As we move into Black History Month, it is important that we recognize the birthing centers of black success, known as HBCUs. In this article, I have created a small list of just a few of the successful African Americans that we all know and love that came from your beloved and illustrious Tuskegee’s and Howard’s. As you read through this list, I hope you learn that while we love having a HBCU grad in the White House, she did not put us on the map. *respectfully* However, these seven did:
1. Thurgood Marshall, Lincoln University
Thurgood Marshall was a prominent lawyer and civil rights activist who became the first African-American justice to serve on the Supreme Court in 1967. One of the most famous cases he worked on was the Brown vs. Board of Education, which ruled that racial segregation in public schools is unconstitutional. Marshall graduated from Lincoln University in 1930 with a B.A. in American Literature and Psychology. He also attended Howard University Law School, where he received his degree in 1933.
2.Toni Morrison, Howard University
Toni Morrison was a literary legend, poet, and professor most known for her novels: The Bluest Eye, Song of Solomon, and Beloved, for which she won the Pulitzer Prize in 1987. In 1993, Morrison was awarded the Nobel Peace Prize in Literature, making her the first black woman to win the award. Just last year, she was inducted into the National Women’s Hall of Fame. Morrison graduated from Howard University in 1953 with a B.A. in English.
3. Rev, Dr. Martin Luther King Jr., Morehouse College
Dr. Martin Luther King Jr. was a minister, speaker, and civil rights leader most known for his work during the Civil Rights Movement, advancing civil rights through nonviolence and advocating for blacks’ voting rights, labor rights, and desegregation. In 1963, he delivered the famous “I Have a Dream” speech, at the March on Washington in D.C. Dr. King graduated from Morehouse College in 1948 with a B.A. in Sociology.
4. Booker T. Washington, Hampton University
Booker T. Washington was a notorious author, educator, and orator, who was born into slavery and went on to become one of the leading African American intellectuals of the 19th century. Washington attended Hampton Institute (now known as Hampton University), and then went on to be the founder of Hampton’s sister school, Tuskegee Institute (now known as Tuskegee University) in Alabama, in 1881.

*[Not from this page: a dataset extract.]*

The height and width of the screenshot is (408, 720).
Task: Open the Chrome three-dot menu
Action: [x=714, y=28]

5. Katherine Johnson, West Virginia State University
Katherine Johnson was an exceptional mathematician who is most famous for being one of the first African-American women to work as a NASA scientist. Her calculations working at NASA contributed towards the success of the first U.S. spaceflight that sent astronauts to the moon. Johnson graduated from West Virginia State University in 1937 with degrees in Mathematics and French.

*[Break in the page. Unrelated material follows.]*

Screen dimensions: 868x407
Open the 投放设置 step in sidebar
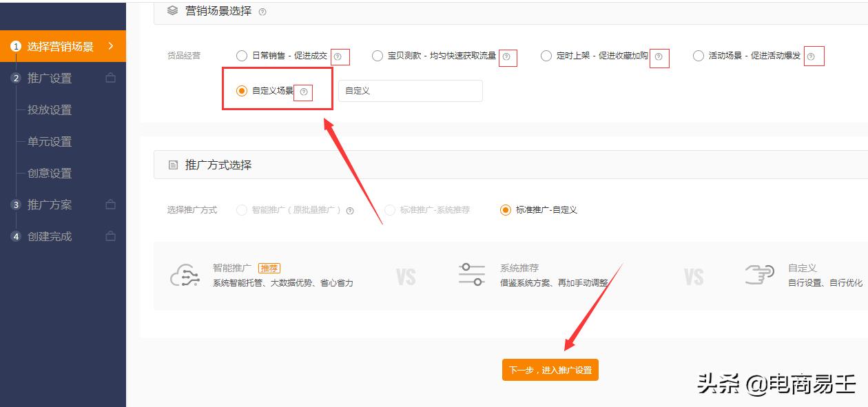click(50, 109)
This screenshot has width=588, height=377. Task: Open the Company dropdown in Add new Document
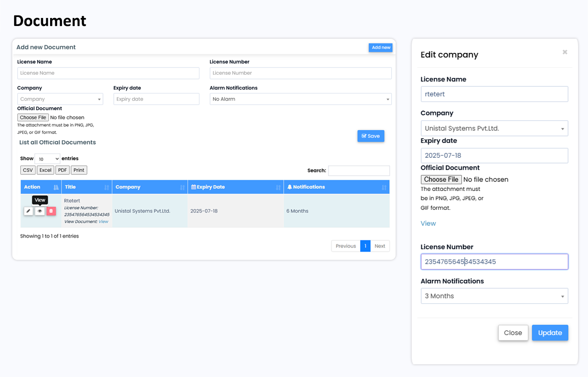pyautogui.click(x=60, y=99)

6. Alice Walker, Spelman College
Alice Walker was a distinguished novelist, poet, and social activist, most known for The Color Purple which she published in 1982, granting her a Pulitzer Prize in Fiction shortly after. Walker also coined the term, womanist, which is a black feminist or feminist of color. Walker attended Spelman College in 1961.

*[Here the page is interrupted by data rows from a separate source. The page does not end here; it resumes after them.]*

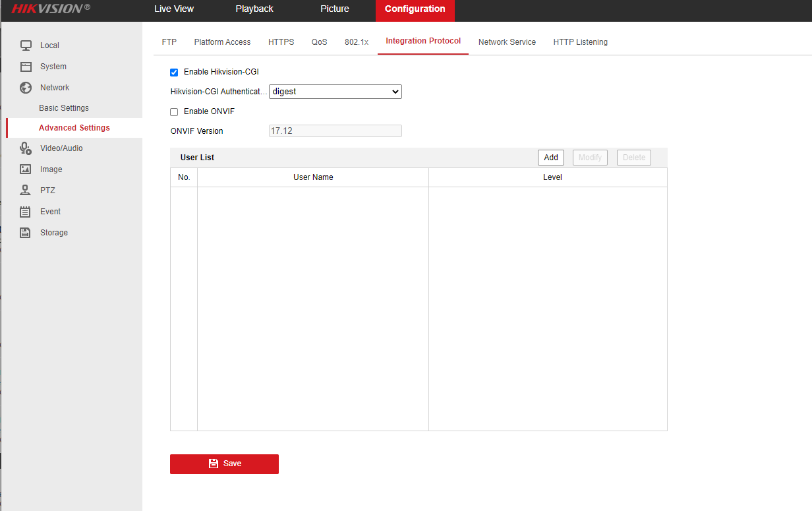Click the System window icon in sidebar
Image resolution: width=812 pixels, height=511 pixels.
tap(26, 67)
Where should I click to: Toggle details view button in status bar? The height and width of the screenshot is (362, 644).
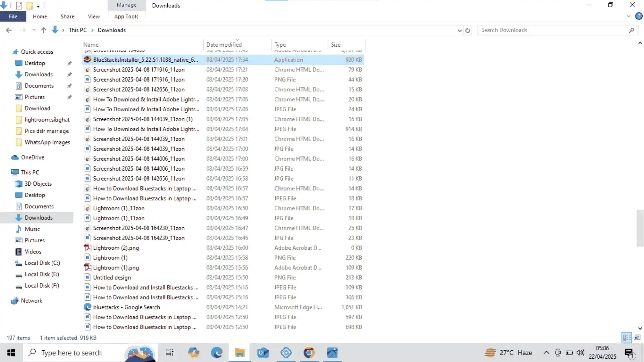[627, 338]
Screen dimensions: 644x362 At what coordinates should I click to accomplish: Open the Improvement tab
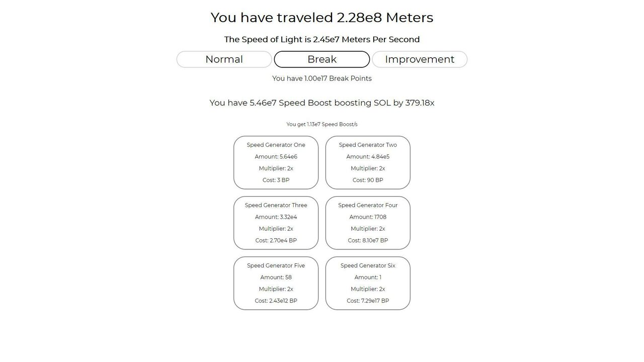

7. Oprah Winfrey, Tennessee State University
Oprah Winfrey is an influential talk show host, producer, actress, author, and philanthropist, known for The Oprah Winfrey Show, which was the highest-rated tv program of its kind in history. She is the first Black multi-billionaire in the country and was ranked the most influential woman in the world. Winfrey graduated from Tennessee State University in 1987.
These seven groundbreaking figures are just a few of many HBCU alumni in the world who have done and are doing exceptional work, with outstanding achievements and titles. Do not sleep on us, because we are the future. If you are ever looking for the next leaders of our world, check your nearest HBCU.